It’s Tet here. Public employees get nine days off, counting an unpaid weekend. Millions abandon cities for their home villages, leaving most of Hanoi and Saigon suddenly unclogged, so crossing the street is no longer a harrowing adventure. Prices are jacked up, including for long distance buses, hotel rooms, meals and even haircuts.
The week before Tet, buses arrived in Ea Kly several times a day with returning natives. At my usual cafe, I could see them disembark in the early dawn. The cafe’s owner’s husbands and two oldest sons weren’t among them, however, and it was because they had to work over the holiday, or so Mrs. Ha said, and her daughter was stuck in the Philippines, where she had been employed for five months in a Chinese factory. Since Filipino wages were already low, the 27-year-old was only being paid $173 a month, plus room, board, the experience of living in another country and a chance to improve her English. She’s becoming worldly. The vast majority of people in Ea Kly have never been on a plane.
Hours before I boarded a bus for Saigon, I had coffee with several of our plastic recycling plant employees. We sat in a cool, spacious and fairly well-landscaped garden. Our waitress was a teenager in a white T-shirt, “West 14th Street New York / URBAN CITY,” that was lightly speckled with coffee stains. She had a bemused look on her face that was slightly deranged, especially when she started to goof around. “Please forgive me!” she’d cackle.
Twenty-two-year-old Tiny, real name Huong, brought her four-year-old daughter and three-year-old son, who came barefoot. Tiny’s husband had just returned from Saigon, where he spent ten days working as a housepainter, my old trade.
“So how much money did he bring back?” another woman asked.

→ **RECORDED INFORMATION**
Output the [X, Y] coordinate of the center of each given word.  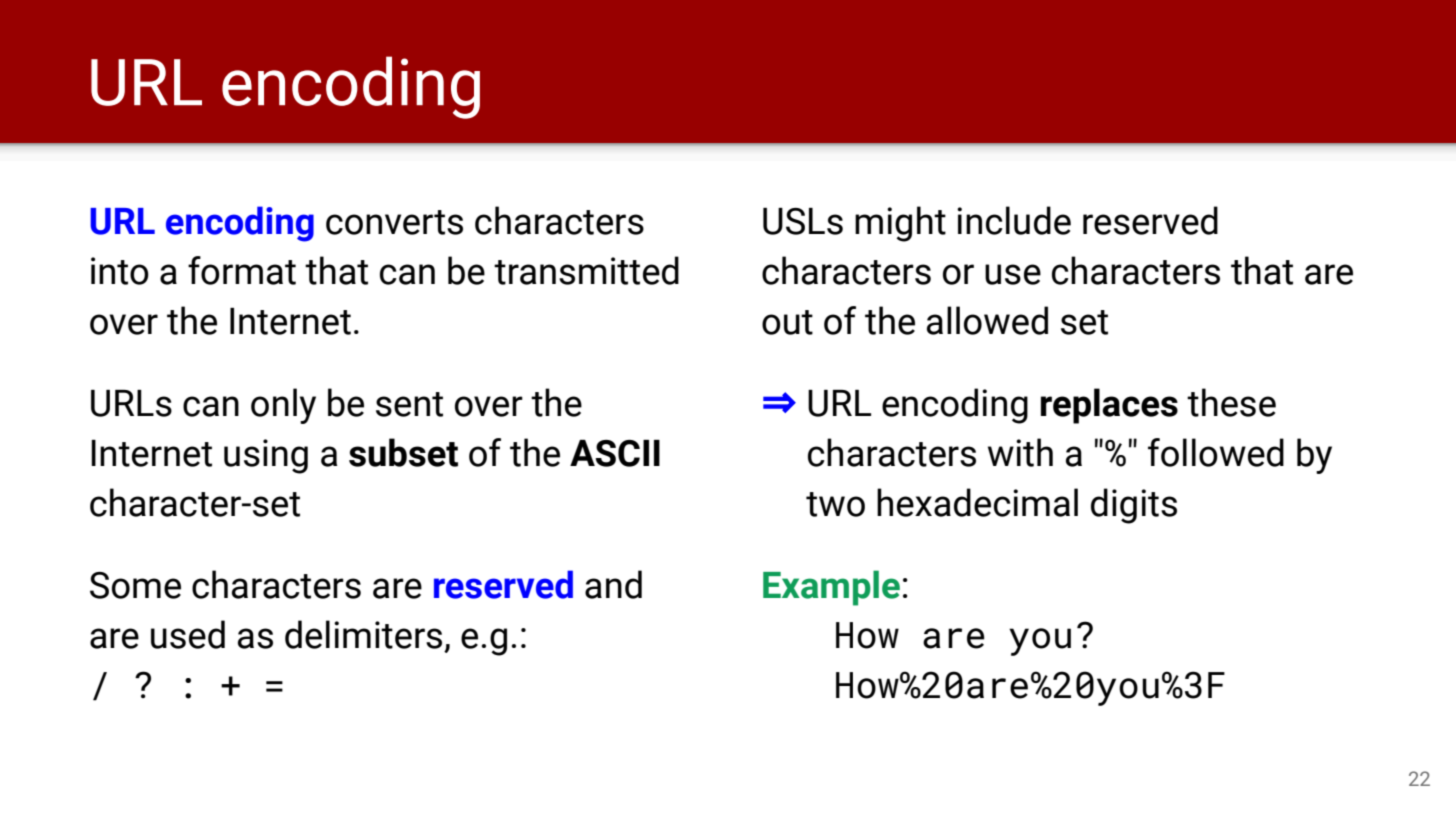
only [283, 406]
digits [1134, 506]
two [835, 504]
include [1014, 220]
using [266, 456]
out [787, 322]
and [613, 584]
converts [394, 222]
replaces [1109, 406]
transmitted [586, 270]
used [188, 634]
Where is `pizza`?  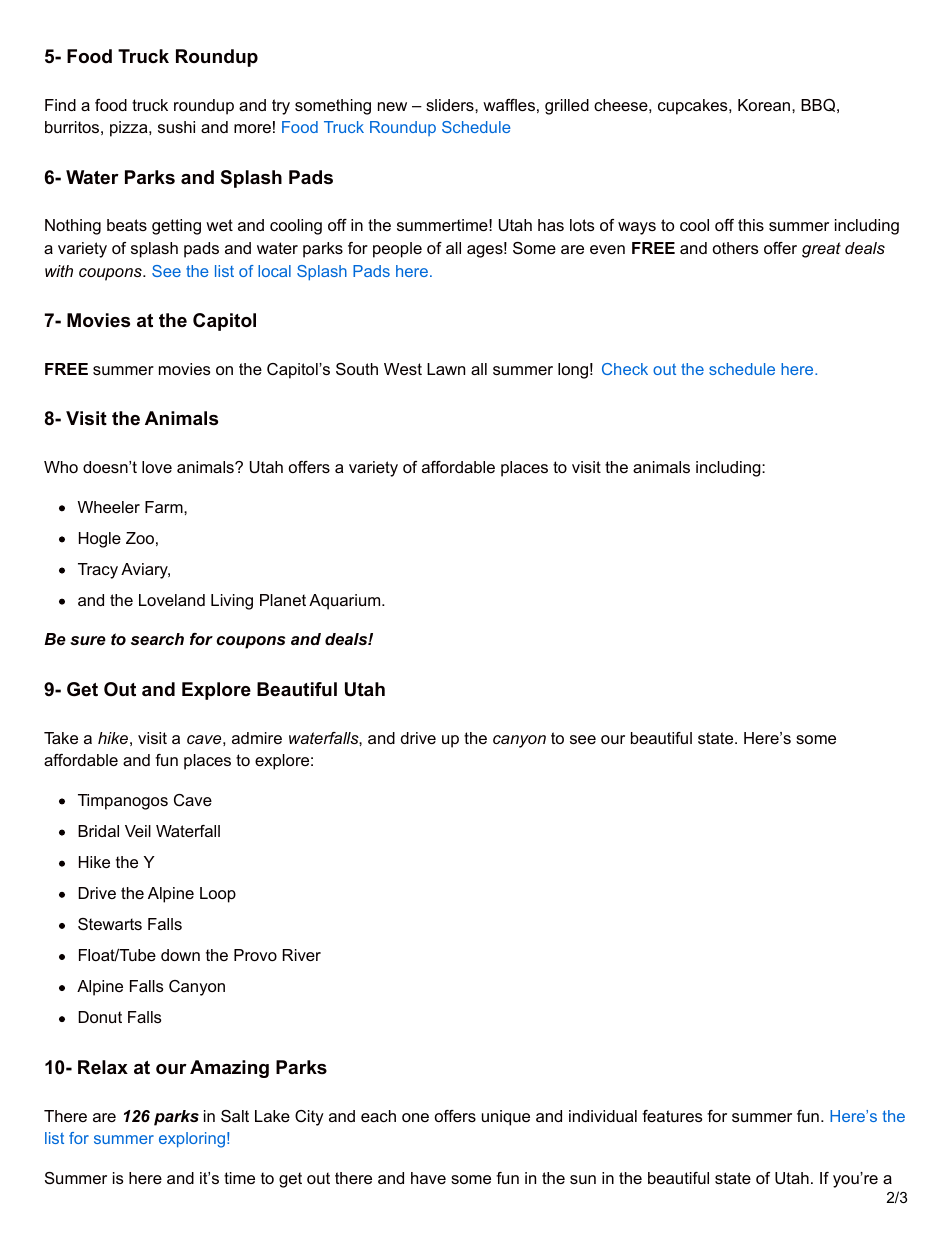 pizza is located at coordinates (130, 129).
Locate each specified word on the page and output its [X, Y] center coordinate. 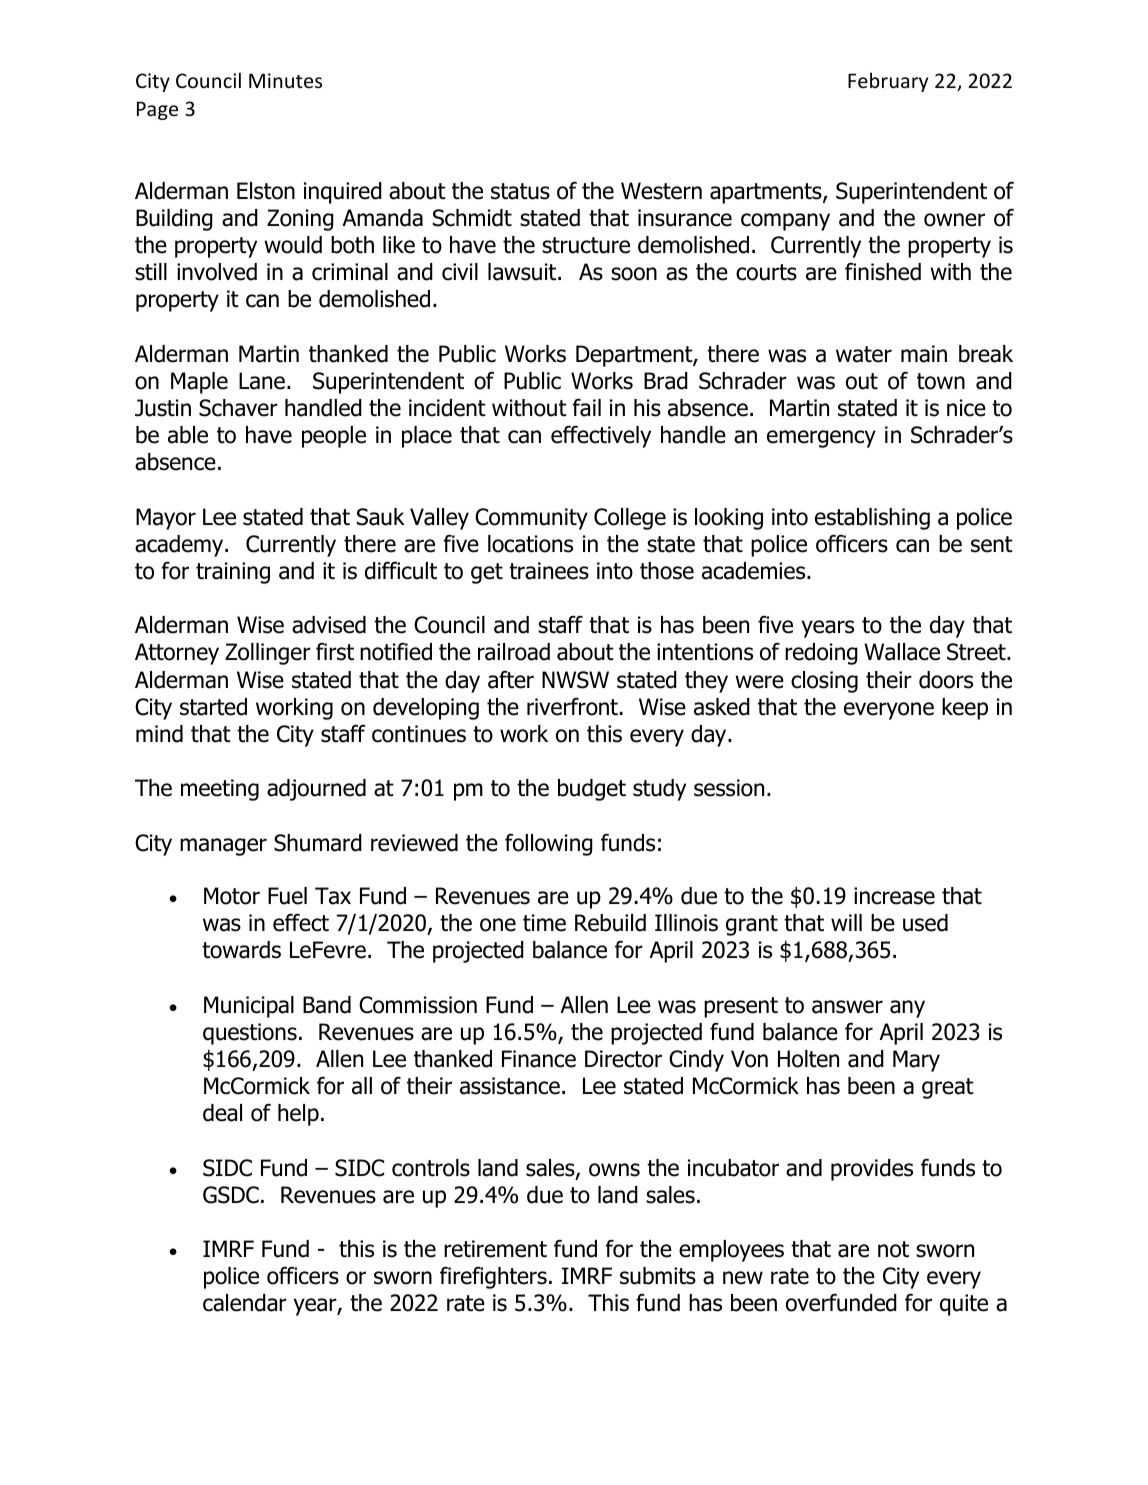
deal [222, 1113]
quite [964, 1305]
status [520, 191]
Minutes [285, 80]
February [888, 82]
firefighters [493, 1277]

---

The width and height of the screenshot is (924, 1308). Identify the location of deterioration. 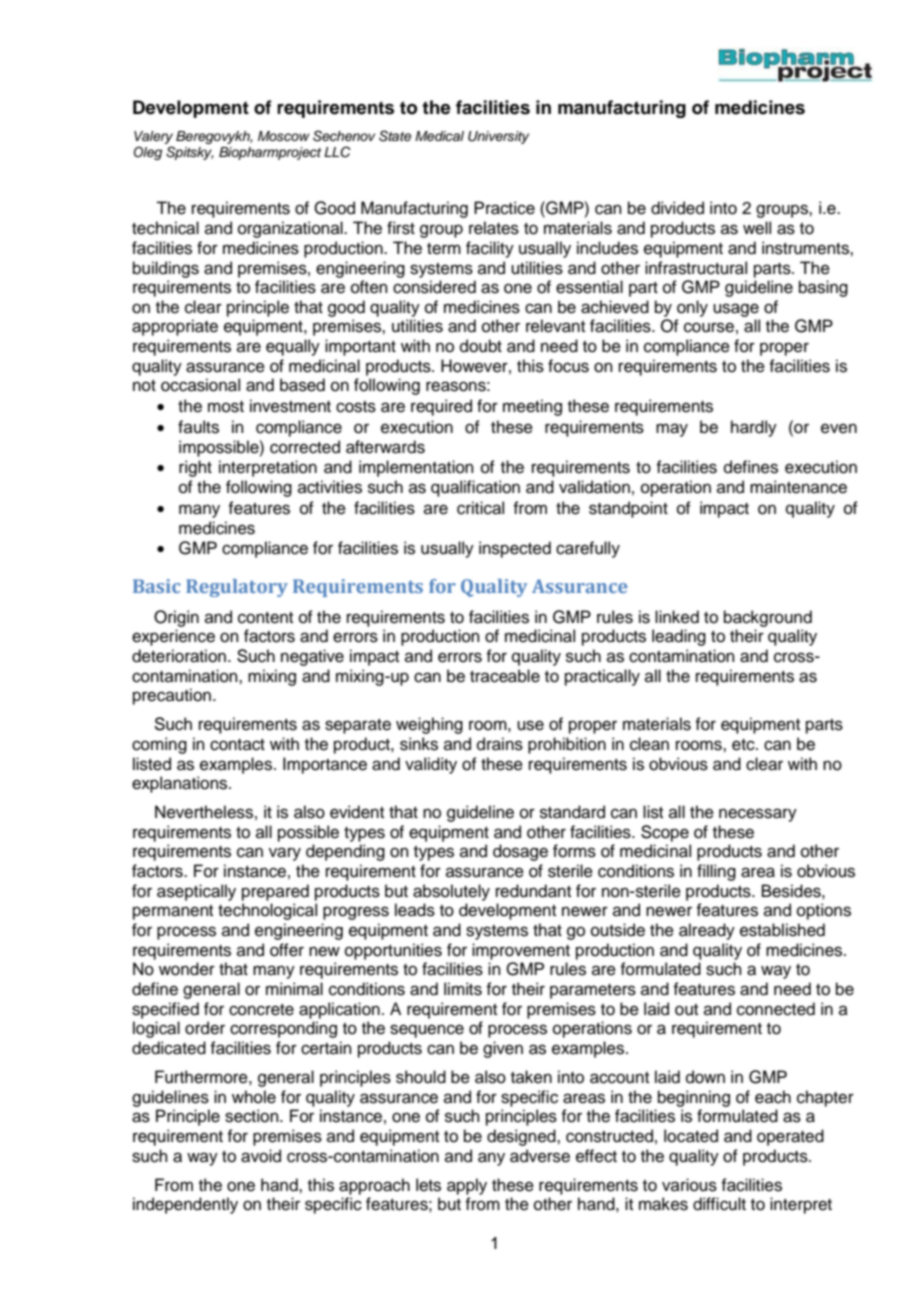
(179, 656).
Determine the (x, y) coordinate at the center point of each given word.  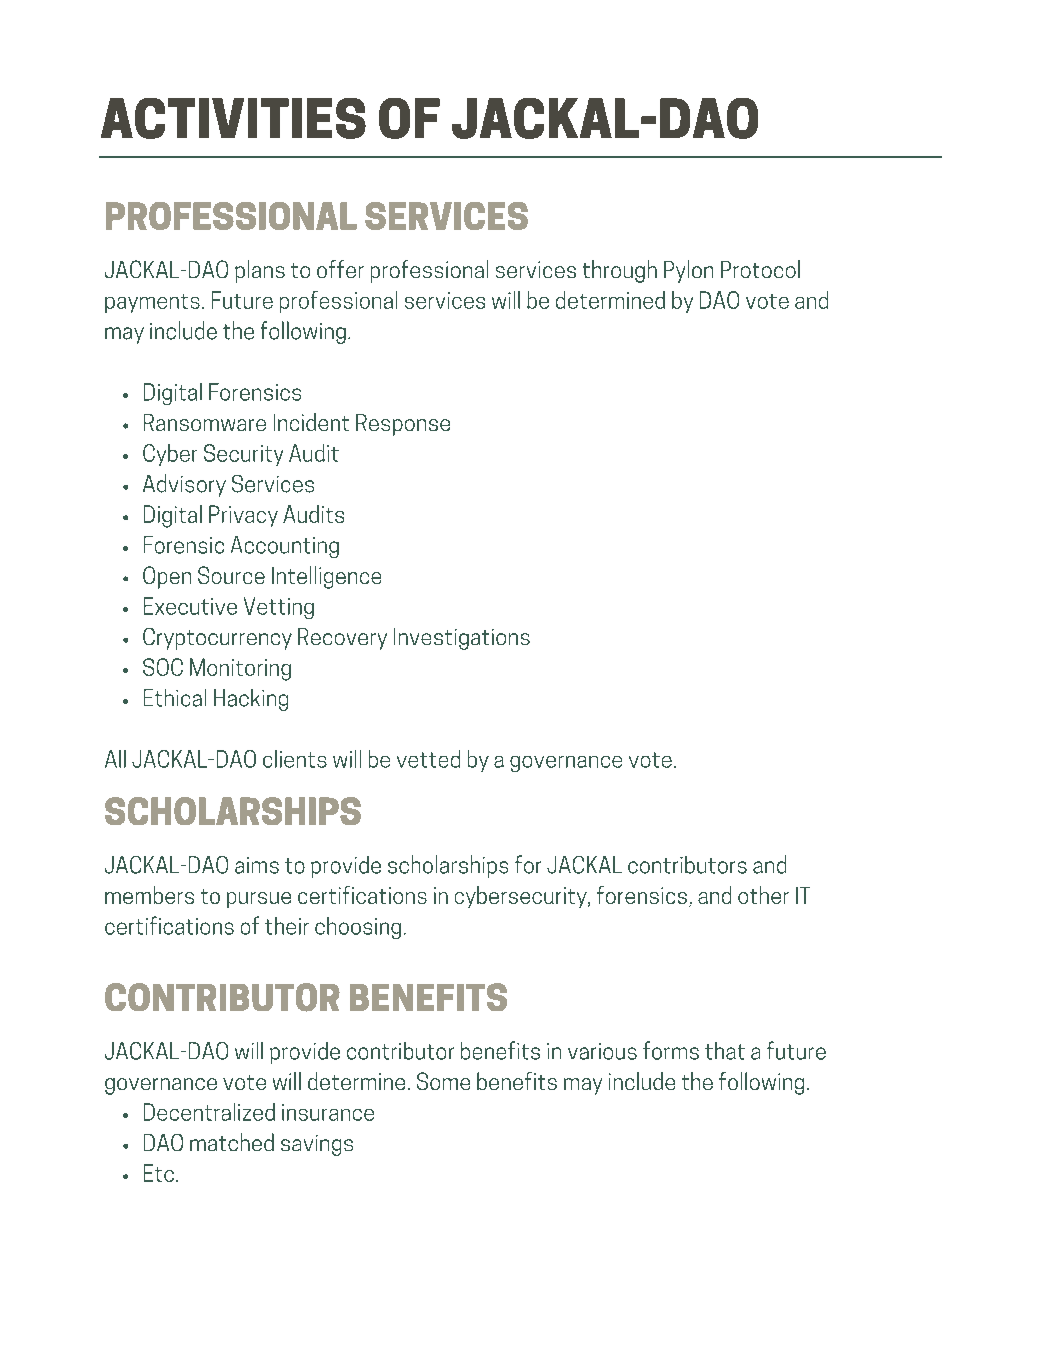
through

...

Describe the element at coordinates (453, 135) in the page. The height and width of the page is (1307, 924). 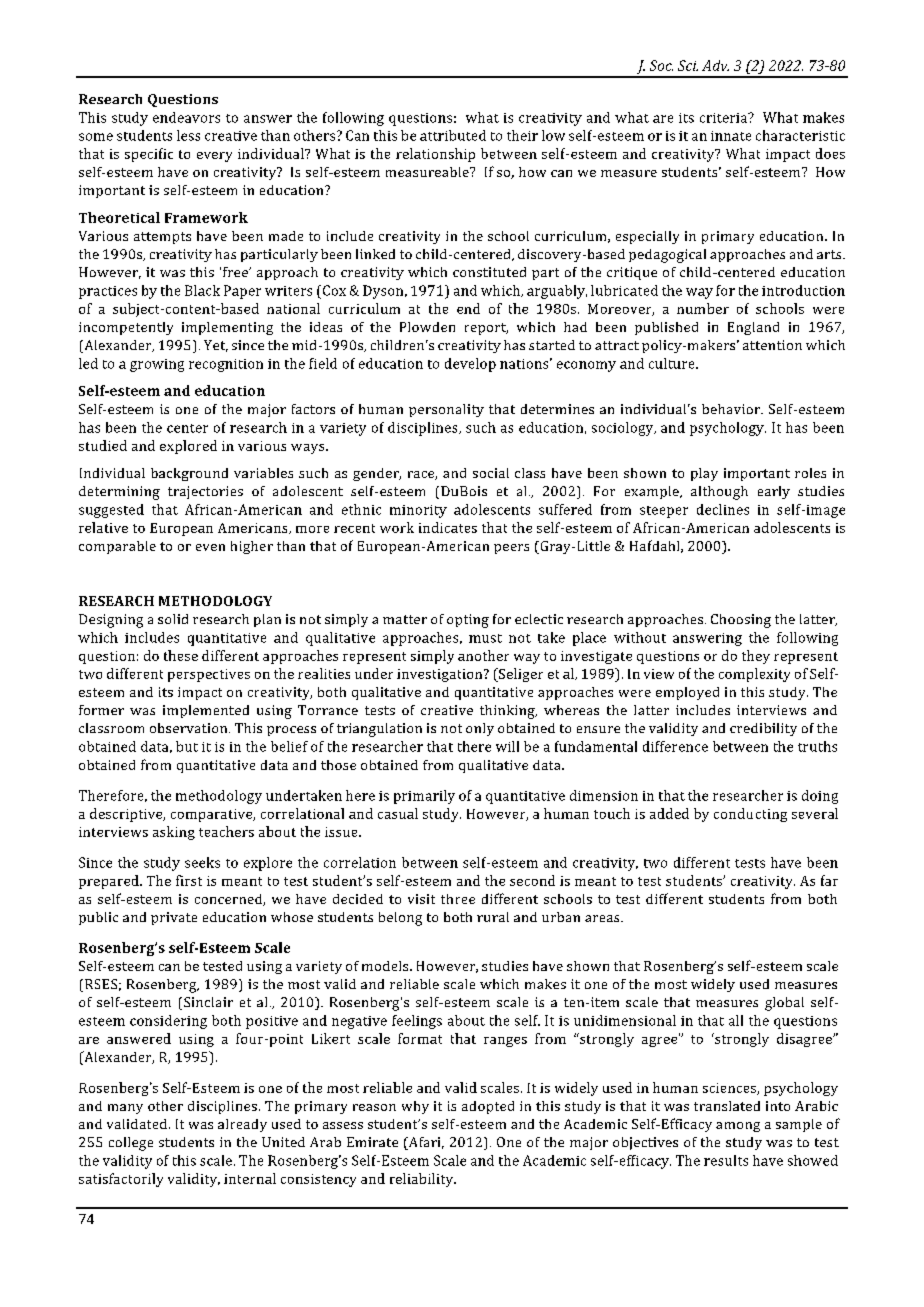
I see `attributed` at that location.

→ **GIVEN REQUEST A**
Answer these questions from the Tet passage:
(i) How many days off do public employees get for Tet?
(ii) How much was Mrs. Ha's daughter paid per month at the Chinese factory in the Philippines?
(iii) What work did Tiny's husband do in Saigon, and for how many days?
→ **GIVEN REQUEST B**
Repeat the part of the Tet passage starting with "It’s Tet here." and going on through "and even haircuts.".

→ **WRITTEN RESPONSE A**
(i) Nine days, counting an unpaid weekend.
(ii) $173 a month, plus room and board.
(iii) He worked as a housepainter for ten days.

→ **WRITTEN RESPONSE B**
It’s Tet here. Public employees get nine days off, counting an unpaid weekend. Millions abandon cities for their home villages, leaving most of Hanoi and Saigon suddenly unclogged, so crossing the street is no longer a harrowing adventure. Prices are jacked up, including for long distance buses, hotel rooms, meals and even haircuts.